Increased military spending necessarily entails cuts to other federal spending programs or an increase in public debt. One recent cut came within the Department of Energy: While funding for nuclear programs increased by 8 percent and funding for cybersecurity increased by 30 percent in fiscal year 2020, funding for energy efficiency and renewable energy fell by 86 percent. When increases in military spending are not matched by a decrease elsewhere in the federal budget, the result is increased debt, which already surpasses $20 trillion. Such increases will hamstring future opportunities to spend funds on climate change as well as public health, nutrition programs, and other domestic priorities. 

Environmental Costs

Second, intense U.S.-China antagonism will bring direct and severe environmental costs. Today the U.S. Department of Defense is the world’s largest institutional user of petroleum. Emissions by the U.S. military are greater than the total emissions of many small and medium-size countries.  In fiscal year 2018, the Defense Department spent $12.6 billion to use 690,615 billion BTU of energy, more than half of which was for burning jet fuel.

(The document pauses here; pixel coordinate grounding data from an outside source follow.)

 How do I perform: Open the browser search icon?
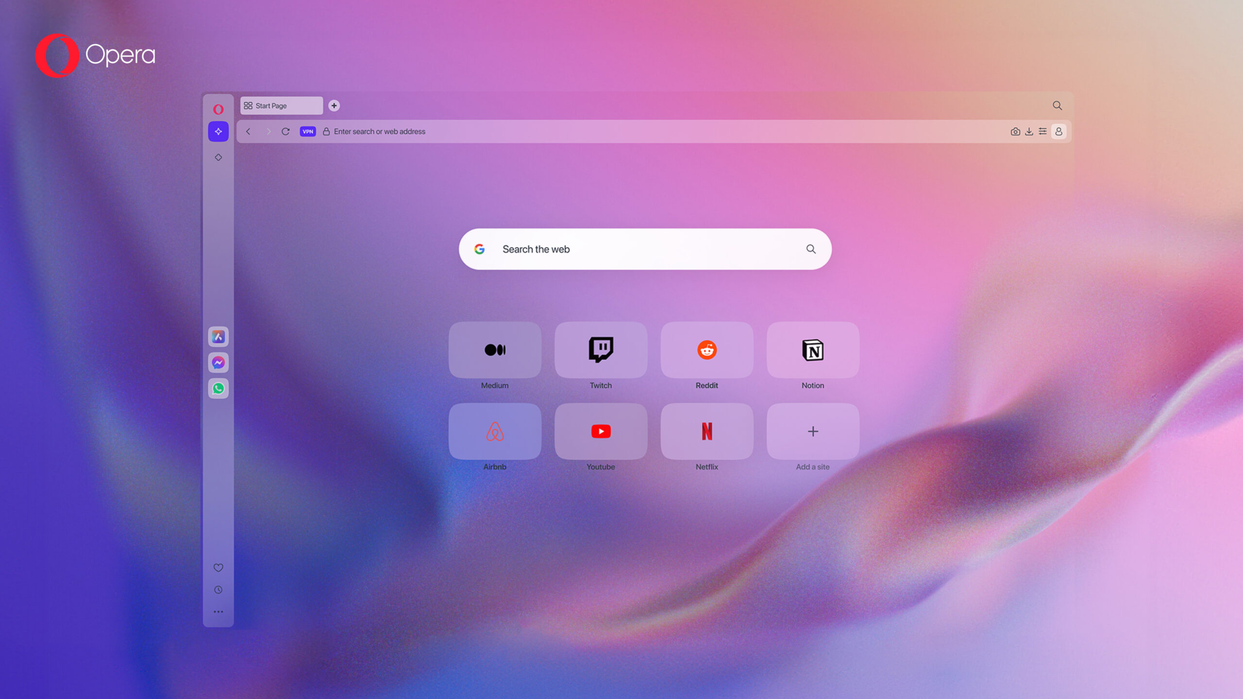tap(1056, 104)
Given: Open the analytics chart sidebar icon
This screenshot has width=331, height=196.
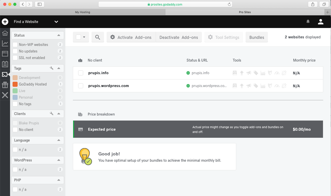Looking at the screenshot, I should pos(5,43).
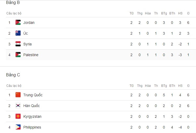This screenshot has height=133, width=196.
Task: Click the Bảng C group heading
Action: 13,75
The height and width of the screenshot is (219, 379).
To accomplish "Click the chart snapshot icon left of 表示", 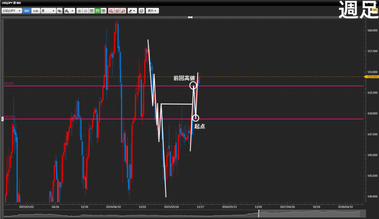I will (x=141, y=11).
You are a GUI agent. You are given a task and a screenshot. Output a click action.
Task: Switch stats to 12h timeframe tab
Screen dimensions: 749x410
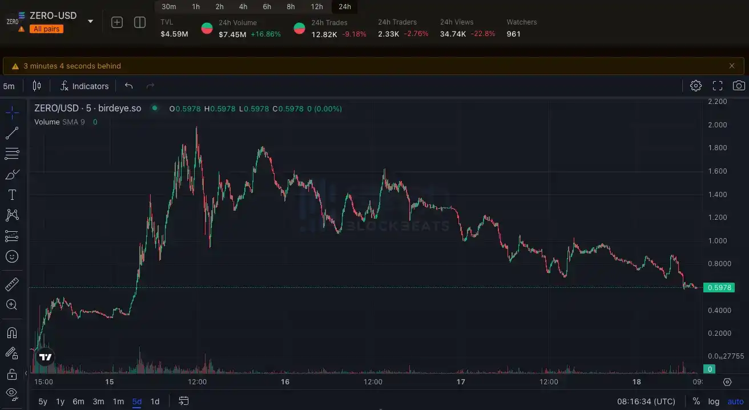[317, 7]
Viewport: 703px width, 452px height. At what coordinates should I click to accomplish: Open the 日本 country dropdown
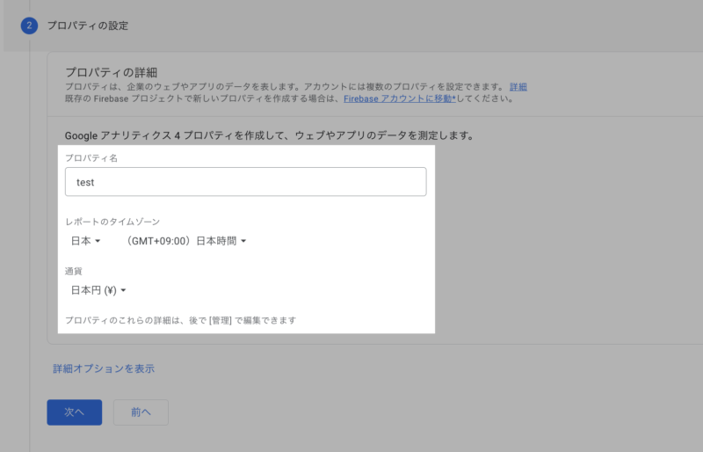85,241
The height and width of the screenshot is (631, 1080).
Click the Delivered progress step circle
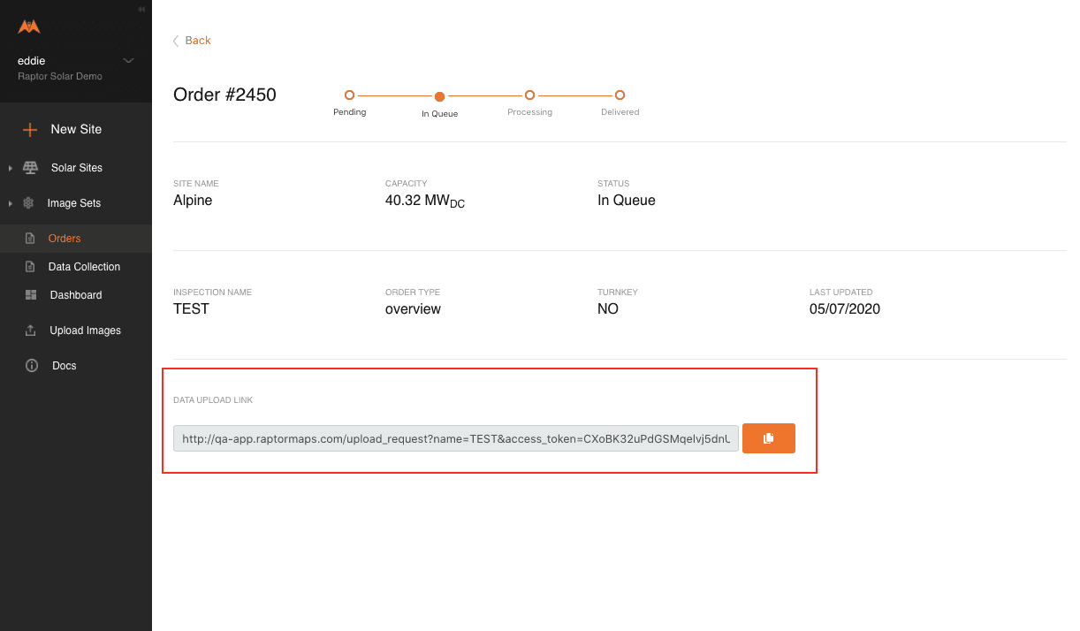click(x=620, y=95)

If the United States increases its military presence in East Asia with the intention of maintaining dominance over China, it would further raise these high levels of energy use and emissions. U.S. Pacific Command, home to more than 200 of the military’s 800-plus foreign bases, is already responsible for 22 percent of the Pentagon’s energy use for military forces and weapons systems. The use of energy in operations and at installations, and the resulting greenhouse gas emissions and financial costs, will necessarily increase as the United States pursues a more aggressive military stance toward China.

Opportunity Costs

Finally, military expenditures bring opportunity costs, including lost employment and lost chances to mitigate climate change. Although spending on the military produces jobs, it is the least efficient way to deploy taxpayer dollars. In a paper I wrote last year,  I showed that for every $1 million spent on the military, about 6.9 jobs are created. By contrast, the same amount of spending yields 9.8 jobs in clean energy and infrastructure and 14.3 jobs in healthcare. Thus, funding the military at the expense of the green economy yields a net loss in jobs. Put another way, clean energy creates 42 percent more jobs than does the military for the same level of spending. When Congress allocates $100 billion in military expenditures and creates 690,000 jobs, it could instead spend the funds on clean energy and create 980,000 jobs, producing a net gain of 290,000 employed Americans.

Spending on the military also reduces the funding available for climate security. Investments are needed to mitigate and respond to climate-related problems—shortages of food and water, damage to infrastructure, and harm to economies and ecosystems. The Trump administration has reduced funding for climate change mitigation, dismantled or reversed many Obama-era climate and clean energy programs, and fired many of the people who had been working on climate change issues in the Department of Energy and elsewhere. The administration is stoking fears of Chinese aggression and then increasing funding for threat deterrence. At a minimum, any increase in military spending to deter the threat of Chinese aggression should come with a complete withdrawal from the post-9/11 conflict areas and a shift of funds within the defense sector, rather than an increase in defense funding.

Better still, withdrawal from the Middle East combined with a more moderate approach to the Indo-Pacific would enable additional funding to be directed toward reducing greenhouse gas emissions in both the United States and China, the world’s two biggest emitters. For a fraction of what the United States currently spends on the military, with results that are mixed at best, it can take effective action to curb emissions. Funding of $200 billion per year for twenty years would bring down U.S. emissions by 40 percent, according to a report I co-authored at the Political Economy Research Institute. Such action would also create hundreds of thousands of jobs in manufacturing, construction, and a variety of services.

In the decades to come, the United States needs jobs and climate mitigation. It does not need a dangerous degradation of international relations and an expansion of its already bloated military budget.